Despite our efforts to build robust validation criteria on the front end, we often struggle with duplicate master entity profiles. Of particular note, our master person profiles are a mess.
Some of this is due to our inability to impose validation criteria at the entry point of person profiles in disparate systems that we source profiles for Mark43 ingestion into person profiles. Further, the contextual data elements for these profiles can often be incomplete or contradictory.
I have structured a few different data lake queries and an analytics dashboard to tease out merge candidates (we have more than 10,000 candidates based on complete match on first name, last name, and DOB). The ability to do this work within the analytics module is limited as the profile attributes (i.e., name, DOB, SSN, etc.) are often provided as contextual elements and require 1:1 complete parity of the merge criteria to identify them as candidates. Since the data for person profiles is often structured within the different analytic views (i.e., offense/incident persons, use of force subjects, I typically do this based upon the same first name, last name, and date of birth. However, if I have two profiles that should be merged (1. John Smith 01/01/2000 & 2. John Smyth 01/01/2000), I will not be able to detect their candidacy due to the different spellings of the last names. This is further exacerbated when you consider hyphenated last names and every way personnel can enter/ingest names.

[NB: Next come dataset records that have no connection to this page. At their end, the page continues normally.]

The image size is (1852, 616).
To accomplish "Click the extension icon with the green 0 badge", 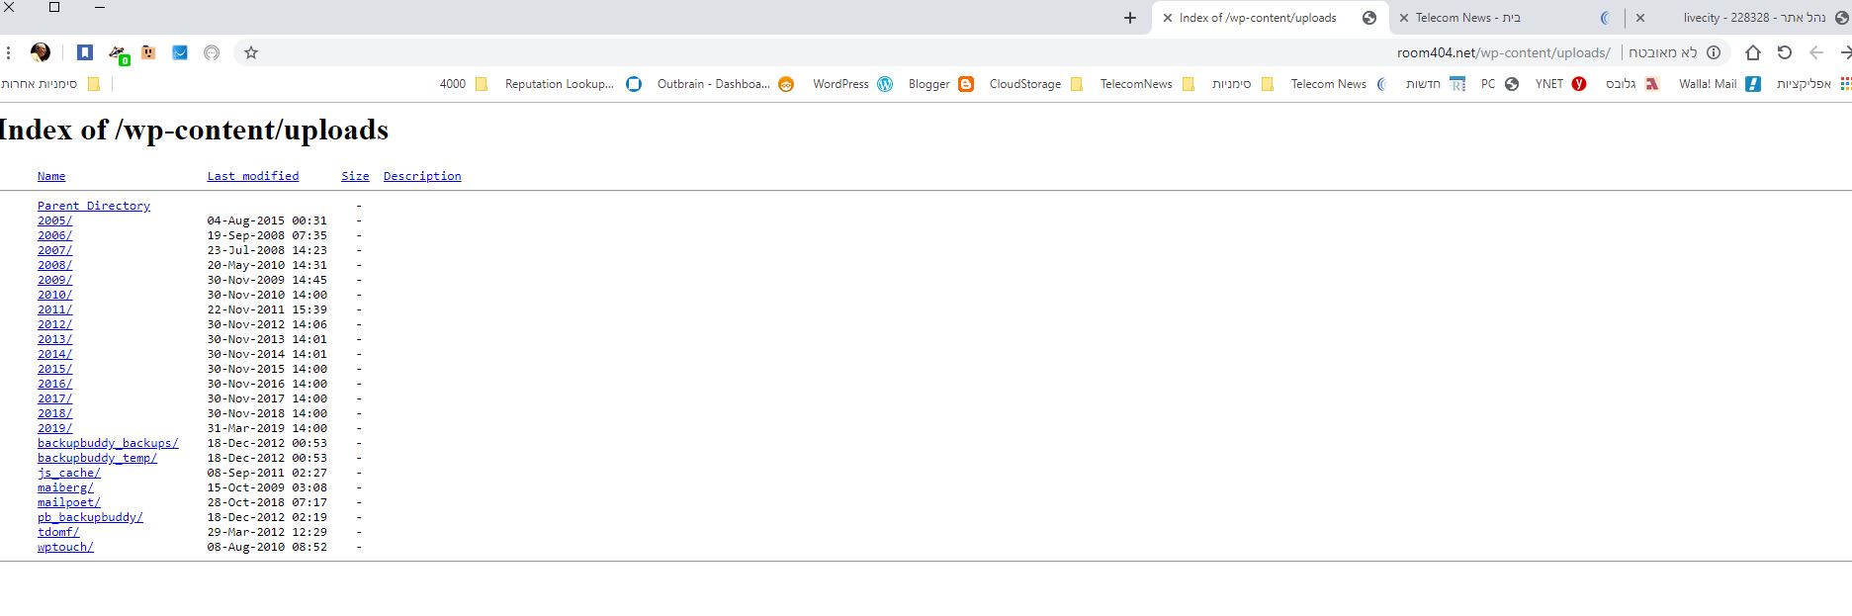I will (x=118, y=53).
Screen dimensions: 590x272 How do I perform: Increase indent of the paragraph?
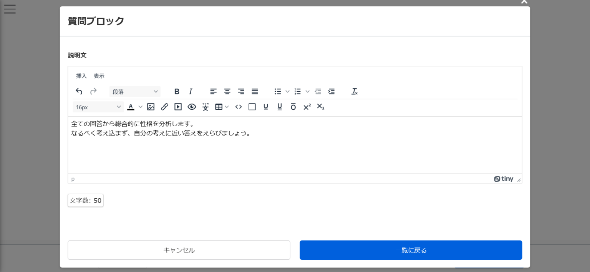coord(331,91)
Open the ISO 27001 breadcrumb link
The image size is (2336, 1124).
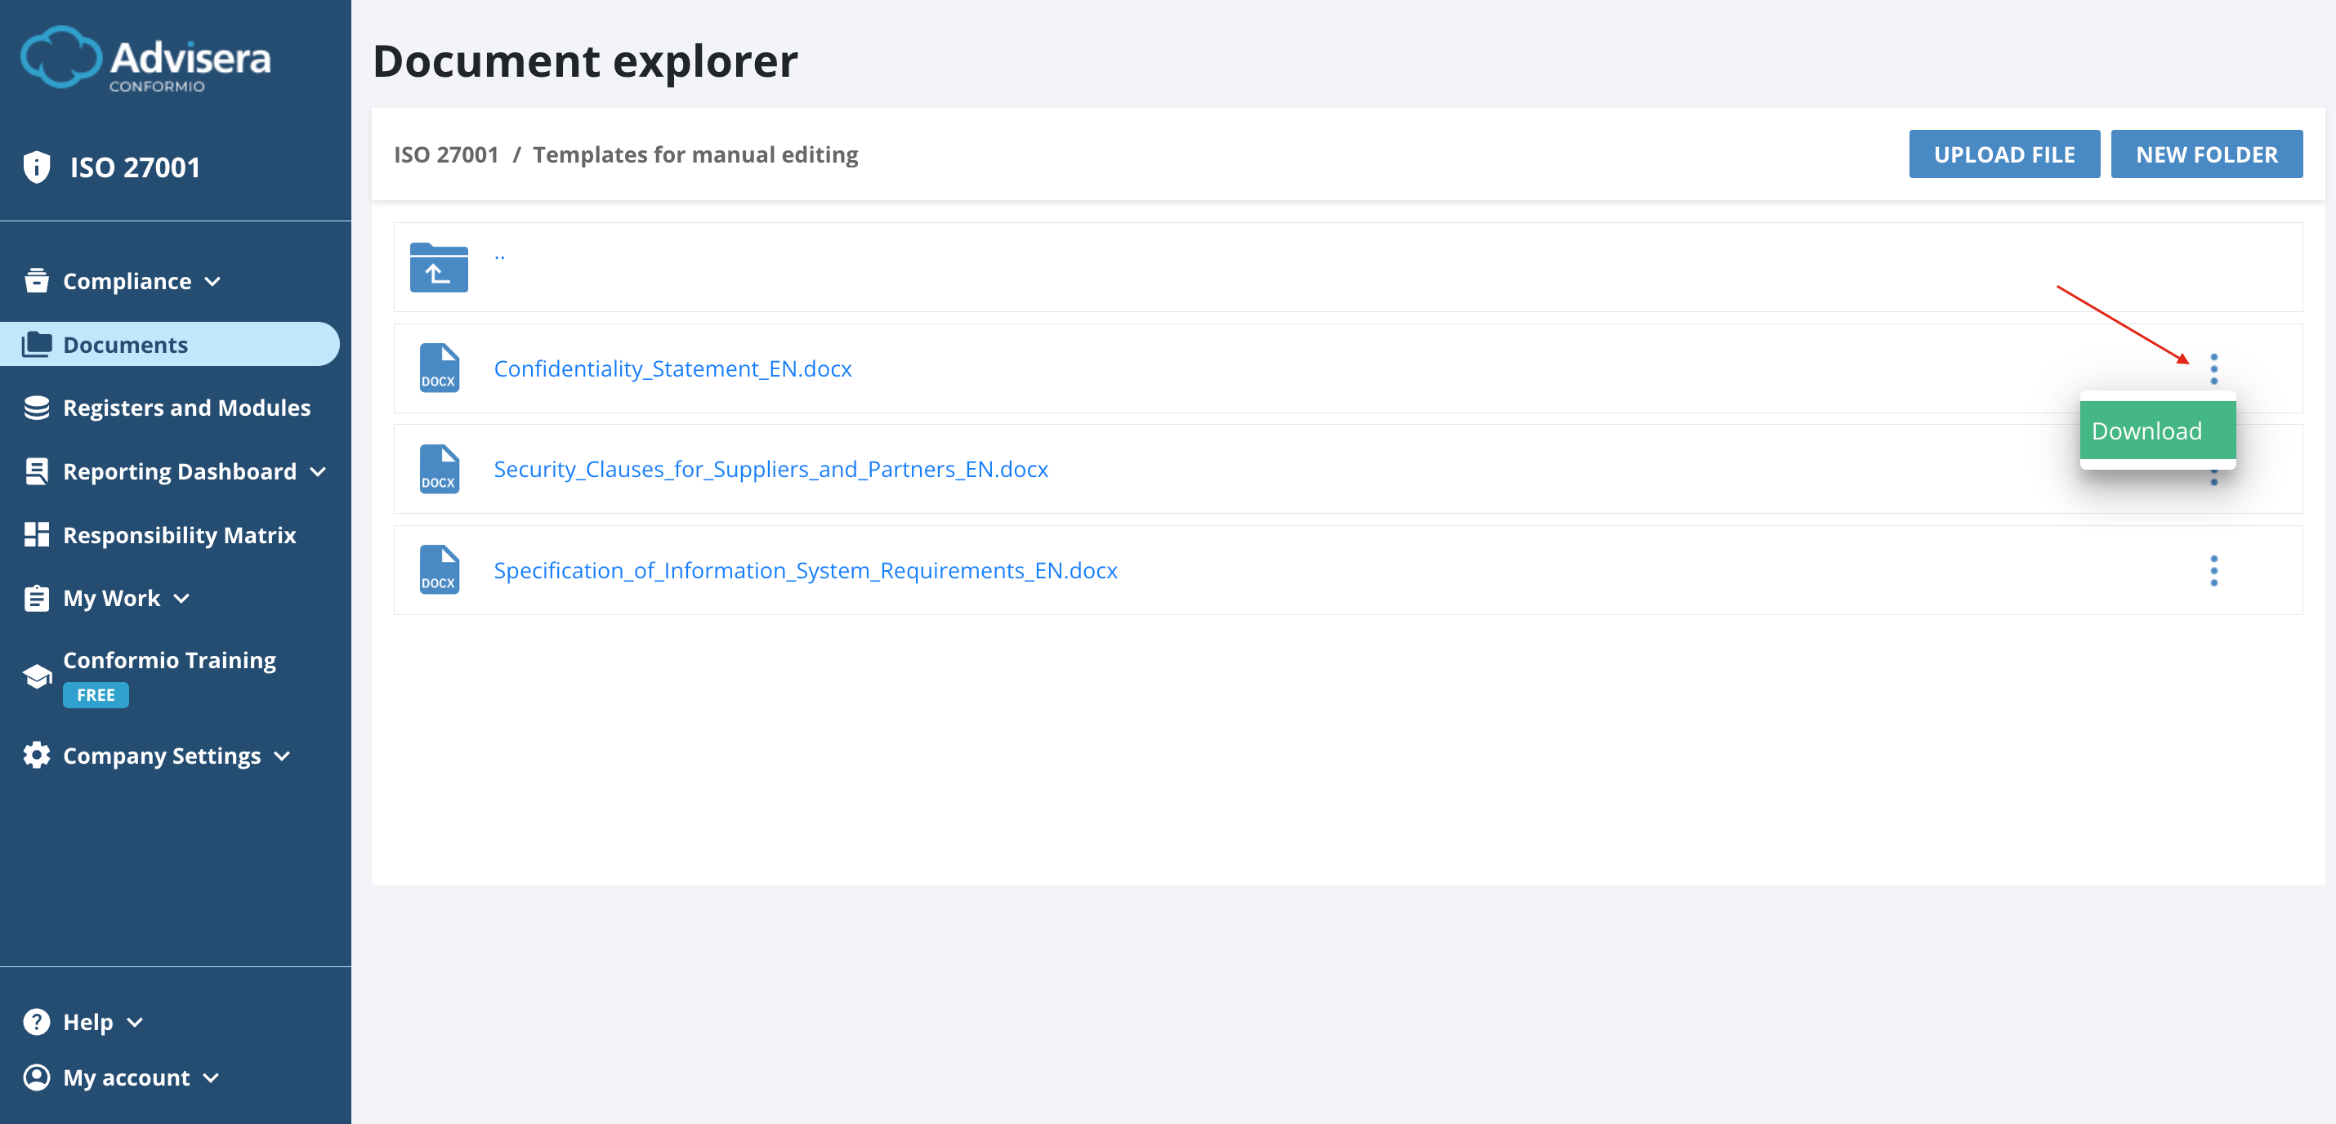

What I have found is that mandatory data elements (i.e., person race) are often recorded as “unknown,” despite previous contacts with the subjects providing a known race. This is not exclusive to the race field, but it is an example. When I stumble upon duplicate master person profiles, I do what I can to merge up all the duplicates (sometimes there are 3, 4, or more duplicates). While this helps resolve the master person profile attributes, it does not resolve contextual data elements. To be clear, I agree with this logic and do not advocate for an update on the contextual information.
Where this presents an issue is within the analytics module and how the data is structured within the analytics views. The person attributes that are provided are context data elements derived from the associated reports, but we know this information is often incomplete or unreliable. Since they are contexted, they are related to an individual report_id within disparate analytic views (i.e., offense/incident, use of force, arrest, field contact, etc.). This means that in order to have a full accounting, a complex merge query needs to be created connecting all these views based upon a match on first, last and DOB (however this is unreliable and requires a lot of processing power to render results). This also does not provide orphan profiles (profiles that exist in the tenant, but have no association to a report) because the views are constrained to persons associated to reports only.
In order to create a workaround, I would like to propose that Mark43 create analytic views for ALL MASTER ENTITIES that provide the relevant data attributes that are conducive to analysis. That way when a master profile is updated (whether through a direct edit, a profile merge, or a subsequent report association), the information displayed for the profile can be homogenous. If the data is mapped into the module as discrete views providing the appropriate key fields (i.e., master_person_id, master_item_id, etc.), then we will have the ability to leverage the merge feature to join these consistent attributes into different looks. It would also be nice to configure the master_id fields to hyperlink directly to the profile details page so we don’t have to create a custom hyperlink dimension to enable consumers to easily navigate to an item.
Examples may include:
Master Person Profiles (Master ID, Names, DOB, Race, Ethnicity, Cautions, Current Home Address)
Master Item Profiles (Master ID, Current Item Status - Stolen/Recovered/etc., most recent description, serial number, color, etc.)
Master Firearm Profiles (master ID, make, model, caliber, finish, serial number, etc.)
Master Vehicle Profiles (master IS, VIN, License Plate State, Plate, colors, description, current status, etc.)
Does anyone else struggle with duplicate entity profiles? What work arounds do you impose to improve your ability to discern information?